[Entries taken from a collection]

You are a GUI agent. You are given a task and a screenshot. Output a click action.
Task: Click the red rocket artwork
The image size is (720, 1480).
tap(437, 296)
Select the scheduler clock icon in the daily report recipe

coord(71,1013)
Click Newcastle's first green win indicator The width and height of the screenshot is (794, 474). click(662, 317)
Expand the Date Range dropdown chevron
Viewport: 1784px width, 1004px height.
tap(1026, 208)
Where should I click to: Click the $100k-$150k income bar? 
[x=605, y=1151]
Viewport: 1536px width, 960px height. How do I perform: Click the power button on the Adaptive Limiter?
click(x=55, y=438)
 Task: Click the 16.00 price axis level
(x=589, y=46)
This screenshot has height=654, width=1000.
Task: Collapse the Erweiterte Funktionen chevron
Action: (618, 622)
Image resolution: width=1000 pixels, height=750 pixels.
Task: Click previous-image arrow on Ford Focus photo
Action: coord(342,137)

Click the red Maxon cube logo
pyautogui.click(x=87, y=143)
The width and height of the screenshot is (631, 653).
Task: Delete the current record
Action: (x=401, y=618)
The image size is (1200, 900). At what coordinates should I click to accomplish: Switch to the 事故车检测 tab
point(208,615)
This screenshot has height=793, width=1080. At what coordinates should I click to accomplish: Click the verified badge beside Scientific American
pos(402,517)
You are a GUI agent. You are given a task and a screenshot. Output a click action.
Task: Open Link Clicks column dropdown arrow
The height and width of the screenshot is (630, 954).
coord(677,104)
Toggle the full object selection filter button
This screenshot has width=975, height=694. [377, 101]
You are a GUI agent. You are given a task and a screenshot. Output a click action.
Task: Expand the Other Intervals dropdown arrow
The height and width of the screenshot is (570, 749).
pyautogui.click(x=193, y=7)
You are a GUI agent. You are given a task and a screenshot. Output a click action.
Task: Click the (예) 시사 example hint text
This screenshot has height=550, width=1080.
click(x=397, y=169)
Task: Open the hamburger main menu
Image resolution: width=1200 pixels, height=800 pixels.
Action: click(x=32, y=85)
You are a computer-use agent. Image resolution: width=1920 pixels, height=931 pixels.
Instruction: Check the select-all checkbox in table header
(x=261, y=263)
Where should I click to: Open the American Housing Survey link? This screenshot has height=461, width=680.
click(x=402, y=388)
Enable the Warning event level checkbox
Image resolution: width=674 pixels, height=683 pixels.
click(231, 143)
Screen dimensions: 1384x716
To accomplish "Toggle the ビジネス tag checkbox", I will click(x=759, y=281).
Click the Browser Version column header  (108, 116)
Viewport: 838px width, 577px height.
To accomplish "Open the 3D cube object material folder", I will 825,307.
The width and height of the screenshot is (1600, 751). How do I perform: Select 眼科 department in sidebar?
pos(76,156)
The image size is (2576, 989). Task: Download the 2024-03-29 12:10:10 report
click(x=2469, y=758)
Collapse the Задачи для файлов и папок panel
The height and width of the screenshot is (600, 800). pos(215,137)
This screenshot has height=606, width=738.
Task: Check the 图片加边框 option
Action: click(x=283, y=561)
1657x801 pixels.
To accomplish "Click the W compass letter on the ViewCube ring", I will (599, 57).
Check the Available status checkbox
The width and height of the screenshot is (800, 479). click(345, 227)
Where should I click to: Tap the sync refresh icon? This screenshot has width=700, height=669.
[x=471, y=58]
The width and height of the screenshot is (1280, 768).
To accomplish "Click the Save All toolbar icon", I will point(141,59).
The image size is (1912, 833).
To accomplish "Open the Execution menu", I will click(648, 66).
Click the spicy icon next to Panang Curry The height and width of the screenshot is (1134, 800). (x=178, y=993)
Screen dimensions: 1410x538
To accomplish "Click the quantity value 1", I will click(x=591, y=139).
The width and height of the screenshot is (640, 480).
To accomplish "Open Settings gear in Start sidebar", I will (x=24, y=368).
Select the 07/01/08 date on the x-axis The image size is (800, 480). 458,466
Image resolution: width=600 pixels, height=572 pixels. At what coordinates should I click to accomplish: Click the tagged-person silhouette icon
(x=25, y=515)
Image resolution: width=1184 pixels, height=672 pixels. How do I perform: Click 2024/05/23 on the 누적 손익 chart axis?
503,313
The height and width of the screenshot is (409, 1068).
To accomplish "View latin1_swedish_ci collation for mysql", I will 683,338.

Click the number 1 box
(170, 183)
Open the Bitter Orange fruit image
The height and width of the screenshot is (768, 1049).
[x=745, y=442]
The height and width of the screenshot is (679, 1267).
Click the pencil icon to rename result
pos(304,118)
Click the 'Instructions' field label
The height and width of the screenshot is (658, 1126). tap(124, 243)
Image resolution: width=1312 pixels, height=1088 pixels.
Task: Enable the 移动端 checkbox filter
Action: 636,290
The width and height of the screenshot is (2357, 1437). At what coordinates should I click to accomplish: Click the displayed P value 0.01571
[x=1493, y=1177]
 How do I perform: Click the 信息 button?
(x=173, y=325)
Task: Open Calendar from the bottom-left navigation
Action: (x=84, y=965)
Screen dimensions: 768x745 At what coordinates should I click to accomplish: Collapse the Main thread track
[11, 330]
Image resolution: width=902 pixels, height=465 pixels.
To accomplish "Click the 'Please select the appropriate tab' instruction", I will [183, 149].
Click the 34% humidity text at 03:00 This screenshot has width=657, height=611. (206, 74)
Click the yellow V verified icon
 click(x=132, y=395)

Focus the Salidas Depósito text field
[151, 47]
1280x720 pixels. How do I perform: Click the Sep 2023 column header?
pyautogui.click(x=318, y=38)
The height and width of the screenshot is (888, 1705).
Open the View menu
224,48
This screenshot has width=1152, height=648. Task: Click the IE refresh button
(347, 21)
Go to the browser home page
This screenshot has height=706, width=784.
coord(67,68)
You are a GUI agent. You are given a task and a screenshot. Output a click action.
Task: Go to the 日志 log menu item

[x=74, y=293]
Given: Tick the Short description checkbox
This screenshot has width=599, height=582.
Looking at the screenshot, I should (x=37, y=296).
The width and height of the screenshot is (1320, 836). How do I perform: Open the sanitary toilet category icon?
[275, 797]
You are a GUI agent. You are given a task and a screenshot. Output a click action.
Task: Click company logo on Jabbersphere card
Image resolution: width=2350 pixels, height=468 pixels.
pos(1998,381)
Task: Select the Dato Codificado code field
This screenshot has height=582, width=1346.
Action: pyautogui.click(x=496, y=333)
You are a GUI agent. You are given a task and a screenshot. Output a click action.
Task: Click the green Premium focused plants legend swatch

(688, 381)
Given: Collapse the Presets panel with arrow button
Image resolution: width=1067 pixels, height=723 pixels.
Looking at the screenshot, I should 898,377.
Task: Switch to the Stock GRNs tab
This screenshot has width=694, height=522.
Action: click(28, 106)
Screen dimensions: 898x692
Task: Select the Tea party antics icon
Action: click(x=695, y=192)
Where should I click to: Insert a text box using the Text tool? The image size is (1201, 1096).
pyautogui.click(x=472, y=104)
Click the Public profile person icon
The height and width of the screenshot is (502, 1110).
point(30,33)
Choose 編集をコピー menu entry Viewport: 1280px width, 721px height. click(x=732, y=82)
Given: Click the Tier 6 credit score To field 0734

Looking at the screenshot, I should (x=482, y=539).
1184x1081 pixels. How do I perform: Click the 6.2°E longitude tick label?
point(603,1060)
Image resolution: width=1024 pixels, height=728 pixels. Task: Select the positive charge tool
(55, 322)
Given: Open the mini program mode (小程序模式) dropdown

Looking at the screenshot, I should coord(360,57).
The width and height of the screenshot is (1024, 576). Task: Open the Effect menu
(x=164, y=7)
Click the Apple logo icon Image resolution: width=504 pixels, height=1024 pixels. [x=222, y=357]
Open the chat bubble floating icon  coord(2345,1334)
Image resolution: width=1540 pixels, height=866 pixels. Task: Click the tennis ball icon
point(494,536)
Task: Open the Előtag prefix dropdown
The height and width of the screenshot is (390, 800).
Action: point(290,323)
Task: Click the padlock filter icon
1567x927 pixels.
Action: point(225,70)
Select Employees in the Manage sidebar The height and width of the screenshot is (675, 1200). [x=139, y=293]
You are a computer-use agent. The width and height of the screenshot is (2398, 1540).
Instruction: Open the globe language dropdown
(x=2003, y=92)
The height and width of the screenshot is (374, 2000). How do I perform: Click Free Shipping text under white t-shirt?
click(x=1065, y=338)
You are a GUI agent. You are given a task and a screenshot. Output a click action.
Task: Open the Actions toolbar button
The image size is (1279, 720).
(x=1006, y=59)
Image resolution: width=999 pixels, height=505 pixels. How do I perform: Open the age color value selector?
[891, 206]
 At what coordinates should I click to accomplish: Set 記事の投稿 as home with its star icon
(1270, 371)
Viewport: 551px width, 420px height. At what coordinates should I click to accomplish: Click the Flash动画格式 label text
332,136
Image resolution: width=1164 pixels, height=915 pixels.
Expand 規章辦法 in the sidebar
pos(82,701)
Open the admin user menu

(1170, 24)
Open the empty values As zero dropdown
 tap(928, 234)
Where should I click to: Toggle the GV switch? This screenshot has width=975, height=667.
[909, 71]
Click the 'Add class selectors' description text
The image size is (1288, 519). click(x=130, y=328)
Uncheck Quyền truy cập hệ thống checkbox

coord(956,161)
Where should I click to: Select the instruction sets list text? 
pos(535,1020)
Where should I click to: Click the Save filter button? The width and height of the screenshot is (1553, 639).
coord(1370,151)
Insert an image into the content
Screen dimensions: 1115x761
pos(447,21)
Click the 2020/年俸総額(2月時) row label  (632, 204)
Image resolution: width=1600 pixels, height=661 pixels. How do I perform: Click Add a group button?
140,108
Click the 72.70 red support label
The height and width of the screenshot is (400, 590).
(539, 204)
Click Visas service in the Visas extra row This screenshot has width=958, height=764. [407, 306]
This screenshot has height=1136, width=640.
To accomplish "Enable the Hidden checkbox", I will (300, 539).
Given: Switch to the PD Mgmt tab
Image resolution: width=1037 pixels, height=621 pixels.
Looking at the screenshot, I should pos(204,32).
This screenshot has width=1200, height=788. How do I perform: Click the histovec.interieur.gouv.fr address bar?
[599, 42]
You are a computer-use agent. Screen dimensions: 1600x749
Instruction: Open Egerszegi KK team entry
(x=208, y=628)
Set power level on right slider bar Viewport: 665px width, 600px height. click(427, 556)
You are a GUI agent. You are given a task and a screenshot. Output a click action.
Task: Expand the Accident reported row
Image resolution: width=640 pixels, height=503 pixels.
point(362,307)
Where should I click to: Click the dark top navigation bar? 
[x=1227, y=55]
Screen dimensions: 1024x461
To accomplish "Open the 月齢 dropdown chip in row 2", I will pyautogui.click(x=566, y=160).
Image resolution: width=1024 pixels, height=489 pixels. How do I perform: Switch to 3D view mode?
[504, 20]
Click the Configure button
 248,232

_WHAT THE TASK REQUIRES_:
Each line in the data that holds the string "will" needs to be copied.

_ANSWER BOX_:
To accomplish "Toggle the ビジネス tag checkbox", I will click(x=759, y=281).
To accomplish "Open the 3D cube object material folder", I will 825,307.
To accomplish "Click the W compass letter on the ViewCube ring", I will (599, 57).
To accomplish "Click the Save All toolbar icon", I will point(141,59).
To accomplish "Open the Execution menu", I will click(648, 66).
To accomplish "Click the quantity value 1", I will click(x=591, y=139).
To accomplish "Open Settings gear in Start sidebar", I will (x=24, y=368).
To accomplish "View latin1_swedish_ci collation for mysql", I will 683,338.
To accomplish "Click the 'Please select the appropriate tab' instruction", I will [183, 149].
To accomplish "Enable the Hidden checkbox", I will (300, 539).
To accomplish "Open the 月齢 dropdown chip in row 2", I will pyautogui.click(x=566, y=160).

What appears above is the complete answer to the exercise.